It’s pretty overwhelming trying to navigate the dozen or so folding helmets that are on the market or coming onto the market, or were just recently taken off the market.
We tried to make this process simple for you by creating a “Best Of” list.
You can also learn more about the helmets by reading on below. We tried to make this summary as short as possible, but if a helmet interests you, check out our detailed reviews or the sellers’ pages we link to.
Folding Helmet “Best-Of” Overview
Folding Helmet “Best Of” Details
Most Compact Folding Helmet: Morpher and Fuga
The Park & Diamond is also expected to be fairly small when folded– it should take on the size of a water bottle when folded.
Easiest Helmet to Fold: Plico and Carrera (and others)
The easiest helmets to fold are the LID Plico and the Carrera. You don’t even need to think about it– it’s just a matter of pushing the pieces together to fold, or pulling them apart to open. It takes less than a second to do and you’ll be able to get it right away.
The next easiest helmets to fold are the Closca Fuga and the 174Hudson Stack (aka Closca Loop). The folding mechanism is identical for these two helmets as well.
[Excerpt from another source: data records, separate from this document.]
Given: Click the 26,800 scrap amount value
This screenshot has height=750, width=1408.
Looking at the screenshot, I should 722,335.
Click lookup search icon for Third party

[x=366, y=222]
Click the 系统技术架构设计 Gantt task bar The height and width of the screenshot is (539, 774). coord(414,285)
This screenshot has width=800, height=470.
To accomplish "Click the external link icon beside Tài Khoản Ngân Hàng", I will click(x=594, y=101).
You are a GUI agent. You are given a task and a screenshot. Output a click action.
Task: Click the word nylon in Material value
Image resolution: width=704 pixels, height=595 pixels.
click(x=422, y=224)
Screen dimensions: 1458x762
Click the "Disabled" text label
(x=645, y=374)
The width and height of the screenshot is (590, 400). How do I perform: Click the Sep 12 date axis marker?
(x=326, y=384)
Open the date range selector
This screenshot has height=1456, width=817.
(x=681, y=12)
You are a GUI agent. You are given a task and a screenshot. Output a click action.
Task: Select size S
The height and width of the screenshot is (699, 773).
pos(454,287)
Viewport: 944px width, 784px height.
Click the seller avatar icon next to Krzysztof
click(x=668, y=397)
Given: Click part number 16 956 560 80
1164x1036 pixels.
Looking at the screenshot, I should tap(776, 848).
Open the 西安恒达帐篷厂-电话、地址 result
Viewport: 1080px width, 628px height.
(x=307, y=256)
To fold, you just push down the concentric rings (usually with your thumbs, while holding the helmet in your hands), with a little bit of force. To open, you either reverse the motion, or put the folded helmet on your head while pulling the outer ring down towards your ears.
The FEND is easy to open but a little bit harder to fold. To open it, you just pull the sides out until they click into place. To fold it, you have to pull a latch up while sliding the side panel inwards, once for each side.
The Park & Diamond is also expected to be very easy to fold. It basically just rolls up into the shape of a water bottle.
Most Attractive Folding Helmet
Okay, this is a bit subjective– so we’ll break it down according to preference.
Modern and Stylish Look: Closca Fuga
The Closca Fuga has a truly elegant design, with gentle rounded edges and a matte black or white color. It received the Red Dot award in 2015 and is the only folding helmet sold at NYC’s MoMA, and now the Guggenheim. It looks great, and definitely portrays a more mature look than most other helmets.
Classic Style: Morpher and FEND
Both the Morpher and the FEND look like ordinary helmets– they don’t stick out much or look too obviously “folding”. We prefer these folding helmets if we’re trying to look discrete and not draw too much attention to the helmet or the fact that it folds. Like the Fuga, the FEND received the Red Dot award in 2018.
Sophisticated Look: Carrera
The Carrera comes in a lot of different styles, but what sets it apart from other folding helmets is that it’s the only one that truly looks like a fashion accessory. Some of the styles come with a fabric strip along the length of the helmet, which is typically plaid or tartan. If you want a helmet that showcases your sophisticated side, the Carrera would be the most ideal for that.
Discrete: Park & Diamond
The Park & Diamond is expected to be a discrete-looking folding helmet that resembles a baseball cap rather than a bicycle helmet.
Most Comfortable Folding Helmet: Closca Fuga and Stack
The Closca Fuga and 174Hudson Stack are both extremely comfortable, thanks to an elastic support system inside the helmet that fits snugly to your head. The helmets are designed very similarly, with a round, gentle form that rests comfortably on your head. There are no protruding or hard plastic pieces on the inside, and the padding is great for cushioning your head. The helmet does not slide around at all. Comfort is the first thing that people notice when wearing the Closca Fuga.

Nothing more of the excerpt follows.